• [EXTRACTED TEXT]:
════════════════════

Milton Freudenheim reports:
Federal health officials call it the Wall of Shame. It’s a government Web page that lists nearly 300 hospitals, doctors and insurance companies that have reported significant breaches of medical privacy in the last couple of years.
Such lapses, frightening to consumers, could impede the Obama administration’s effort to shift the nation to electronic health care records….. So the administration is making new efforts to enforce existing rules about medical privacy and security. But some health care experts wonder if the current rules are enough or whether stronger laws are needed, for example making it a crime for someone to use information obtained improperly.
Read more in The New York Times.
I would dispute the reporter’s claim that “The Obama administration has levied a string of stringent penalties for egregious violations of patient rights under the most commonly cited law, the Health Insurance Portability and Accountability Act, or HIPAA, of 1996.” What string? Where?
And while some, cited in the article, consider different approaches or models such as barring discrimination based on information about medical conditions that might be exposed, that does not deal with the issue of embarrassment and privacy that may have nothing to do with employment discrimination. People simply don’t want the whole world knowing their sensitive medical information and unless entities improve security, it remains at great risk.

════════════════════

Dataset entries
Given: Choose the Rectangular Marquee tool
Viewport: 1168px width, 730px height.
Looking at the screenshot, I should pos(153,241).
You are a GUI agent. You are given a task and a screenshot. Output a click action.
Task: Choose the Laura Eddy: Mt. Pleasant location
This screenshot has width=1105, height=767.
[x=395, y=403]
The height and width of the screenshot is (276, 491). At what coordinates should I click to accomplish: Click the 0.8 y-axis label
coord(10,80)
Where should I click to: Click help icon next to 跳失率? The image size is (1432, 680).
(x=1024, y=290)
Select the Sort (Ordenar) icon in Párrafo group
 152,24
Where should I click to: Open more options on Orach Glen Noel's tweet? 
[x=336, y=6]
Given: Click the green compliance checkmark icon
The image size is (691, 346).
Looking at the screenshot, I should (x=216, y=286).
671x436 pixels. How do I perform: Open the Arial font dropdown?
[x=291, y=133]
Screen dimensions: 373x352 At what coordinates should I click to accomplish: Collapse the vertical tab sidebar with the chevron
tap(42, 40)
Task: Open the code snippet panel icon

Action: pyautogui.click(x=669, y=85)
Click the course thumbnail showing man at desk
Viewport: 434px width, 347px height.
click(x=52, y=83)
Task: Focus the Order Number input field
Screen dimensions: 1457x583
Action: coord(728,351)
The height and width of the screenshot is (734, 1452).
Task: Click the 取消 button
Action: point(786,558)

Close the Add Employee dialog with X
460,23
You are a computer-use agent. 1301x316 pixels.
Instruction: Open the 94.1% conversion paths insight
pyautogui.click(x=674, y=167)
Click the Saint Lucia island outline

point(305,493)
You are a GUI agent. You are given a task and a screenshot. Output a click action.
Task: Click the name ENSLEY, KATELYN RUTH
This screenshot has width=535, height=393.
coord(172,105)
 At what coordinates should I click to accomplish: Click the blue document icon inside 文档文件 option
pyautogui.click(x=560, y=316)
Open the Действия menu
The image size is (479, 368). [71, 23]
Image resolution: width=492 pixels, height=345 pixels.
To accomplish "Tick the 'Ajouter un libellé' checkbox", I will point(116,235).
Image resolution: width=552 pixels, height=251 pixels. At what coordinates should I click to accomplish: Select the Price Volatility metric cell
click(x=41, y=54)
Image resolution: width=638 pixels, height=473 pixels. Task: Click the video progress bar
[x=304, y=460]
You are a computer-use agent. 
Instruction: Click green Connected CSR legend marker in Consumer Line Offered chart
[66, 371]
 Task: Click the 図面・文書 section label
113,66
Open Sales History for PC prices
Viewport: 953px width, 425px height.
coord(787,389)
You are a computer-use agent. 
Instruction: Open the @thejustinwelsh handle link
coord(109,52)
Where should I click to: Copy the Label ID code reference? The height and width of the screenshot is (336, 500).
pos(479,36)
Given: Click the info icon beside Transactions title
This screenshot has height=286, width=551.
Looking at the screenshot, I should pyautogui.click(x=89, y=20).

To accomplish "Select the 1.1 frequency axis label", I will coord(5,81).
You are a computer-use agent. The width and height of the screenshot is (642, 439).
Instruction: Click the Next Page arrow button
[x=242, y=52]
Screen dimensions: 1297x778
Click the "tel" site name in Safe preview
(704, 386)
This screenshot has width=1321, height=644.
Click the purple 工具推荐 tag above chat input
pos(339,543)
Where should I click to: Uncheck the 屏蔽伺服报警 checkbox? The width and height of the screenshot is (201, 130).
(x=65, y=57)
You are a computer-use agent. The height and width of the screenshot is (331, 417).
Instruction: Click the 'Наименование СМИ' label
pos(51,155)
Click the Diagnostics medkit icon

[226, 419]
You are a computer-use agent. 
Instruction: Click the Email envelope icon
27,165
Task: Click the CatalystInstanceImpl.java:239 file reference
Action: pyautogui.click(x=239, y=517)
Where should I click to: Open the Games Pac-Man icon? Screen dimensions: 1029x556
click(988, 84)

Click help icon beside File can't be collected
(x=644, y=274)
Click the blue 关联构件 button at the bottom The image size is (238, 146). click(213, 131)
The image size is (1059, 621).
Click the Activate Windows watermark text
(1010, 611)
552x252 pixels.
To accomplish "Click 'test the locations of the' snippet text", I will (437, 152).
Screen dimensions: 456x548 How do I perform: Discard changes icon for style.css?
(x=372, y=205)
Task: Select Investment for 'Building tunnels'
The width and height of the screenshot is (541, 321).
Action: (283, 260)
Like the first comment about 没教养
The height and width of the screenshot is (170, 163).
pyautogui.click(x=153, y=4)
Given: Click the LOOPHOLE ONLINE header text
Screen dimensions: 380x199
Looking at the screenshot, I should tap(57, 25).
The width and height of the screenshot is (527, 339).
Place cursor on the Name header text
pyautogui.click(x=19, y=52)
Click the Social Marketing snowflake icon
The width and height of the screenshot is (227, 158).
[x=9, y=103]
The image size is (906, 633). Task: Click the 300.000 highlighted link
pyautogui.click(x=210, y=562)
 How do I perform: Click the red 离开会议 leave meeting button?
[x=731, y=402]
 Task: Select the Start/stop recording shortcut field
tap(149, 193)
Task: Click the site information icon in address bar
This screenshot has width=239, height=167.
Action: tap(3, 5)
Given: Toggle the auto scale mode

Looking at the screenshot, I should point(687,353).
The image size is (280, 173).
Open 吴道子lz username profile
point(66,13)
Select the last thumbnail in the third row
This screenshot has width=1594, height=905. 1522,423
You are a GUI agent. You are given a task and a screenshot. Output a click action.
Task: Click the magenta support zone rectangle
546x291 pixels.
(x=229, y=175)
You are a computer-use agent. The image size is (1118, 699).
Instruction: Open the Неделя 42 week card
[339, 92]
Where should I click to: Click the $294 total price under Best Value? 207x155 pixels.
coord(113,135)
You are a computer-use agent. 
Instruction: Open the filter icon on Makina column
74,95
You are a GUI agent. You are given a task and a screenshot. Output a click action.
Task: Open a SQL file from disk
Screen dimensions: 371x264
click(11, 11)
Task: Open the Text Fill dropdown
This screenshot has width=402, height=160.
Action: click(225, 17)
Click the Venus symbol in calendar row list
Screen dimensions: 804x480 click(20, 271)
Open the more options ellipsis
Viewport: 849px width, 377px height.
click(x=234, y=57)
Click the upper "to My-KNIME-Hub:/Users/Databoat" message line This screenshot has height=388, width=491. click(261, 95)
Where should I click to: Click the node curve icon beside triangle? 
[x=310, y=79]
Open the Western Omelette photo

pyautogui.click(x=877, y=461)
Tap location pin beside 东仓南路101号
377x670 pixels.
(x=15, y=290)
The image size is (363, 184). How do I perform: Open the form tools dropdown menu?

════════════════════

• [WORK TASK]:
Copy the full piece on medical privacy breaches word for word. The lines are separate from the piece on medical privacy breaches.

• [ANSWER SECTION]:
Milton Freudenheim reports:
Federal health officials call it the Wall of Shame. It’s a government Web page that lists nearly 300 hospitals, doctors and insurance companies that have reported significant breaches of medical privacy in the last couple of years.
Such lapses, frightening to consumers, could impede the Obama administration’s effort to shift the nation to electronic health care records….. So the administration is making new efforts to enforce existing rules about medical privacy and security. But some health care experts wonder if the current rules are enough or whether stronger laws are needed, for example making it a crime for someone to use information obtained improperly.
Read more in The New York Times.
I would dispute the reporter’s claim that “The Obama administration has levied a string of stringent penalties for egregious violations of patient rights under the most commonly cited law, the Health Insurance Portability and Accountability Act, or HIPAA, of 1996.” What string? Where?
And while some, cited in the article, consider different approaches or models such as barring discrimination based on information about medical conditions that might be exposed, that does not deal with the issue of embarrassment and privacy that may have nothing to do with employment discrimination. People simply don’t want the whole world knowing their sensitive medical information and unless entities improve security, it remains at great risk.